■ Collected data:
────────
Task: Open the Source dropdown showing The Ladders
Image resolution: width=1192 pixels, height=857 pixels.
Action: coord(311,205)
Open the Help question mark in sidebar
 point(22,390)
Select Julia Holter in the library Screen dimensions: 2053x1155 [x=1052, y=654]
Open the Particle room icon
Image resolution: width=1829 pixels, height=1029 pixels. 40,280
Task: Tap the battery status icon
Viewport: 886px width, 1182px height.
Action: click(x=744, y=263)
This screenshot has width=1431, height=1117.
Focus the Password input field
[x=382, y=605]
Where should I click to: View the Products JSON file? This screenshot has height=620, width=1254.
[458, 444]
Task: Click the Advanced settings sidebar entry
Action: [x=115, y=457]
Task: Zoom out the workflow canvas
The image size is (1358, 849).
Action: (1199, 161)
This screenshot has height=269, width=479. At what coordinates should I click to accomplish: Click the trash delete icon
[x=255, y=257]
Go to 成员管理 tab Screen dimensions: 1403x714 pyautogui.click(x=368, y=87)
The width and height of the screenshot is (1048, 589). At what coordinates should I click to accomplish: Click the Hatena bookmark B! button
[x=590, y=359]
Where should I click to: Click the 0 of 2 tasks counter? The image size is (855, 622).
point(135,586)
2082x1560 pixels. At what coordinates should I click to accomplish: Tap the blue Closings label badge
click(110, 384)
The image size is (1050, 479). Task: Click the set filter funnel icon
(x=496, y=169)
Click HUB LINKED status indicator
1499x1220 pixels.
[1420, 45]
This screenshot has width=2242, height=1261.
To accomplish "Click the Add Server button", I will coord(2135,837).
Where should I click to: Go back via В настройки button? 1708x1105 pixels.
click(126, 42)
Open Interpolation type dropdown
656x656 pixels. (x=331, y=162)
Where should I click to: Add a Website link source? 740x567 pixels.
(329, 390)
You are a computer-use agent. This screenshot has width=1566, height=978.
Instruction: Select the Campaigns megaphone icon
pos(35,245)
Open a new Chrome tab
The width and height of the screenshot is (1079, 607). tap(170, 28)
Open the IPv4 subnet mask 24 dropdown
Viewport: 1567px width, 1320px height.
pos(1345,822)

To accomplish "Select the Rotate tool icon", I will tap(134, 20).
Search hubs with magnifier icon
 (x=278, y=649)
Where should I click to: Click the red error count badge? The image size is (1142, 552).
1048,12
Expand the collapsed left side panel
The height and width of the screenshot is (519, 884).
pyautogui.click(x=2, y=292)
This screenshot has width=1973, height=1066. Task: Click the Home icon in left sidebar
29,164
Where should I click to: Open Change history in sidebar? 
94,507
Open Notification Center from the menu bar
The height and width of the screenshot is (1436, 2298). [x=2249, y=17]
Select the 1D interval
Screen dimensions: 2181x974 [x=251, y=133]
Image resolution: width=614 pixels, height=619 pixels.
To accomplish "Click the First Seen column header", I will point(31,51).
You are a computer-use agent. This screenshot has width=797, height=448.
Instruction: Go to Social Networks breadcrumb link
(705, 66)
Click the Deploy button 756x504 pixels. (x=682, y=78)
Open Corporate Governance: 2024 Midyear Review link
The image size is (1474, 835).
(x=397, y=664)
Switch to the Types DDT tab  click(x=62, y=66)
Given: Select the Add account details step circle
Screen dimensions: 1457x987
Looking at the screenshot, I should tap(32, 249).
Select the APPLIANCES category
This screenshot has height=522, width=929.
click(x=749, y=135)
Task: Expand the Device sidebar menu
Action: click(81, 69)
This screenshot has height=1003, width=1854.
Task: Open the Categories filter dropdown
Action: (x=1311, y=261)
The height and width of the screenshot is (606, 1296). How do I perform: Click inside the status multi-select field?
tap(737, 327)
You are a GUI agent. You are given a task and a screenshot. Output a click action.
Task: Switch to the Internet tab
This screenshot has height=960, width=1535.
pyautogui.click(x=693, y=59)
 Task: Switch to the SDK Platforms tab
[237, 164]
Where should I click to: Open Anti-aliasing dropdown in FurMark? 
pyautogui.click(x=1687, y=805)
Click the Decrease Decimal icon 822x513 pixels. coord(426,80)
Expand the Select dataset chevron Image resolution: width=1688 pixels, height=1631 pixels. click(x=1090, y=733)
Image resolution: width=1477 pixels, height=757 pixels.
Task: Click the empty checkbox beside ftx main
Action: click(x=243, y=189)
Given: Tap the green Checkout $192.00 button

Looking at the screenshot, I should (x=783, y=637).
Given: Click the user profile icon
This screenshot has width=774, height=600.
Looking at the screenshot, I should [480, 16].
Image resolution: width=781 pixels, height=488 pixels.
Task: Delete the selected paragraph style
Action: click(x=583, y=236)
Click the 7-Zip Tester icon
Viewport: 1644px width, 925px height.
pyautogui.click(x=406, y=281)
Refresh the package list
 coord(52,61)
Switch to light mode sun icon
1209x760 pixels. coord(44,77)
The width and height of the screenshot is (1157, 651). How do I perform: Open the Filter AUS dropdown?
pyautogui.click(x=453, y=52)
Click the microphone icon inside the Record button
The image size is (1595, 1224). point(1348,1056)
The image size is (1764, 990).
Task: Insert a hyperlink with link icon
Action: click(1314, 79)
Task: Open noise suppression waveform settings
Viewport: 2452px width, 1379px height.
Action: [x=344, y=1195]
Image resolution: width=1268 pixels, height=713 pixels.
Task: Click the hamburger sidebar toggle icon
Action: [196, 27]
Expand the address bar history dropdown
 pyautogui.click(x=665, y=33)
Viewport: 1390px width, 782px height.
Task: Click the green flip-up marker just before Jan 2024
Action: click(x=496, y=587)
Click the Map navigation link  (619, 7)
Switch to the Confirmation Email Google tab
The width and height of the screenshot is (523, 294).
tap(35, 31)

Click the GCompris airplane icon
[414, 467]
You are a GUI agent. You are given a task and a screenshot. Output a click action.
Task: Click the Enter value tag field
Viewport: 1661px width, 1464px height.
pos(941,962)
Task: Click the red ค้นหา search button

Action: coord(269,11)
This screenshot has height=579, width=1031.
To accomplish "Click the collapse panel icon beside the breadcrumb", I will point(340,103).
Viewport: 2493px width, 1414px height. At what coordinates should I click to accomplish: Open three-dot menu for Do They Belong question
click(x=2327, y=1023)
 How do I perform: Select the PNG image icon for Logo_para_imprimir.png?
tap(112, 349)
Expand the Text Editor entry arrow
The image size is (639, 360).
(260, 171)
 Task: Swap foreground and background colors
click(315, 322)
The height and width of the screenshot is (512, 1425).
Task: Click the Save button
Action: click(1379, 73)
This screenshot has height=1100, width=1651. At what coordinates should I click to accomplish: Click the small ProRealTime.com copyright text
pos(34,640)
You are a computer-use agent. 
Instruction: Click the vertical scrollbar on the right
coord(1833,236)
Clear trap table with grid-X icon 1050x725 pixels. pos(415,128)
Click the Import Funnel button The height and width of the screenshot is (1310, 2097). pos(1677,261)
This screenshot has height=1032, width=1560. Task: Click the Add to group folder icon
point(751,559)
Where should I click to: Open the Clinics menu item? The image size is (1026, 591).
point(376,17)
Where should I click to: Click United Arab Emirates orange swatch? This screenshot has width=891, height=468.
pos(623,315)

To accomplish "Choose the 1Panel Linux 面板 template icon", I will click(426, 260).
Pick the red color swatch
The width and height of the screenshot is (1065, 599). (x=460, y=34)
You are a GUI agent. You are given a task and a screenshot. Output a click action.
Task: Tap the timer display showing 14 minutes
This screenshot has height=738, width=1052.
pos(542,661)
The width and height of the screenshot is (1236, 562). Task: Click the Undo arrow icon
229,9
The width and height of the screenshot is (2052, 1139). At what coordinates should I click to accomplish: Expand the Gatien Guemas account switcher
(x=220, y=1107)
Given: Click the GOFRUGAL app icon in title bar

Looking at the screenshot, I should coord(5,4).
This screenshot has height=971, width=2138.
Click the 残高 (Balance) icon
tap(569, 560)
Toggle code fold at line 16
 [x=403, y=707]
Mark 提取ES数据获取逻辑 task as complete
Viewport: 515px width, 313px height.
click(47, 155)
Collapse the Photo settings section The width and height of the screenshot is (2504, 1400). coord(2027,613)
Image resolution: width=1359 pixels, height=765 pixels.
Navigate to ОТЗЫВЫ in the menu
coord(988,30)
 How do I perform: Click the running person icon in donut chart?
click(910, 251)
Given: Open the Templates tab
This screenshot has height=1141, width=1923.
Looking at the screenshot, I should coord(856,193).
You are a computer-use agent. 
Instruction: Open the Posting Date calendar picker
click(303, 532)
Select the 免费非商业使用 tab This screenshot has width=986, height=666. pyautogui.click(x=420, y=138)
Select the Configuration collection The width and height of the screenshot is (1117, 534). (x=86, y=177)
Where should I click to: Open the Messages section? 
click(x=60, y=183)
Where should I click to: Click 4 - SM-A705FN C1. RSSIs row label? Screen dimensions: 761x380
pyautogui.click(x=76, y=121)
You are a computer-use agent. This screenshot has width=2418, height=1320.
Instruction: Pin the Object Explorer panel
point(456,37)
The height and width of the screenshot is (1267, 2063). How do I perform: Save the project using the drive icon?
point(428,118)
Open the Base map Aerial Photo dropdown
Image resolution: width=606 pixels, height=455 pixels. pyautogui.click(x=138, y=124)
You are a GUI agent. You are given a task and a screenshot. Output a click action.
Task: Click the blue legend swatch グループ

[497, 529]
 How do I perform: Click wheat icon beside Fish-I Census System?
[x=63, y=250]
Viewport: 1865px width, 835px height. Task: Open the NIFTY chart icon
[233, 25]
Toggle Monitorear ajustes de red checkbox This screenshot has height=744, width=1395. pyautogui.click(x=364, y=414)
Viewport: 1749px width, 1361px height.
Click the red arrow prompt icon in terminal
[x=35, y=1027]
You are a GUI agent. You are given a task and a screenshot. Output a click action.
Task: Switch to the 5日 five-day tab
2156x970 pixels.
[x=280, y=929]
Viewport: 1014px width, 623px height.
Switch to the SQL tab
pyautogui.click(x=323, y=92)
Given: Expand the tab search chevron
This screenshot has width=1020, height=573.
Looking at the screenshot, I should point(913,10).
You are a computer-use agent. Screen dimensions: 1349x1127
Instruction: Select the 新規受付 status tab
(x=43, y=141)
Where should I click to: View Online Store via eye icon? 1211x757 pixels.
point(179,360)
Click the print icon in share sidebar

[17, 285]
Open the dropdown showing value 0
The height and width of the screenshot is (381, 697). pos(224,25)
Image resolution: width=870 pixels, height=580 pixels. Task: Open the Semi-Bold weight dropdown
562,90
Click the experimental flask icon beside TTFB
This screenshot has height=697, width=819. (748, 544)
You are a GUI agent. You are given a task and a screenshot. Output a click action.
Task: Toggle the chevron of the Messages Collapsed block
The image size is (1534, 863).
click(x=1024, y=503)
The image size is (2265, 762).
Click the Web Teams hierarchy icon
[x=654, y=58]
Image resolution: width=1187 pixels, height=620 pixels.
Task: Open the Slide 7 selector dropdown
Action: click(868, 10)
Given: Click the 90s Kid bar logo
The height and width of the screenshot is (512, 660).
────────
■ Task objective:
Look above for the line holding "Where should I click to: Click United" and the line holding "Select the 免费非商业使用", then output exactly those two lines and every line between them, nothing more.

■ Task output:
Where should I click to: Click United Arab Emirates orange swatch? This screenshot has width=891, height=468.
pos(623,315)

To accomplish "Choose the 1Panel Linux 面板 template icon", I will click(426, 260).
Pick the red color swatch
The width and height of the screenshot is (1065, 599). (x=460, y=34)
You are a GUI agent. You are given a task and a screenshot. Output a click action.
Task: Tap the timer display showing 14 minutes
This screenshot has height=738, width=1052.
pos(542,661)
The width and height of the screenshot is (1236, 562). Task: Click the Undo arrow icon
229,9
The width and height of the screenshot is (2052, 1139). At what coordinates should I click to accomplish: Expand the Gatien Guemas account switcher
(x=220, y=1107)
Given: Click the GOFRUGAL app icon in title bar

Looking at the screenshot, I should coord(5,4).
This screenshot has height=971, width=2138.
Click the 残高 (Balance) icon
tap(569, 560)
Toggle code fold at line 16
 [x=403, y=707]
Mark 提取ES数据获取逻辑 task as complete
Viewport: 515px width, 313px height.
click(47, 155)
Collapse the Photo settings section The width and height of the screenshot is (2504, 1400). coord(2027,613)
Image resolution: width=1359 pixels, height=765 pixels.
Navigate to ОТЗЫВЫ in the menu
coord(988,30)
 How do I perform: Click the running person icon in donut chart?
click(910, 251)
Given: Open the Templates tab
This screenshot has height=1141, width=1923.
Looking at the screenshot, I should coord(856,193).
You are a computer-use agent. 
Instruction: Open the Posting Date calendar picker
click(303, 532)
Select the 免费非商业使用 tab This screenshot has width=986, height=666. pyautogui.click(x=420, y=138)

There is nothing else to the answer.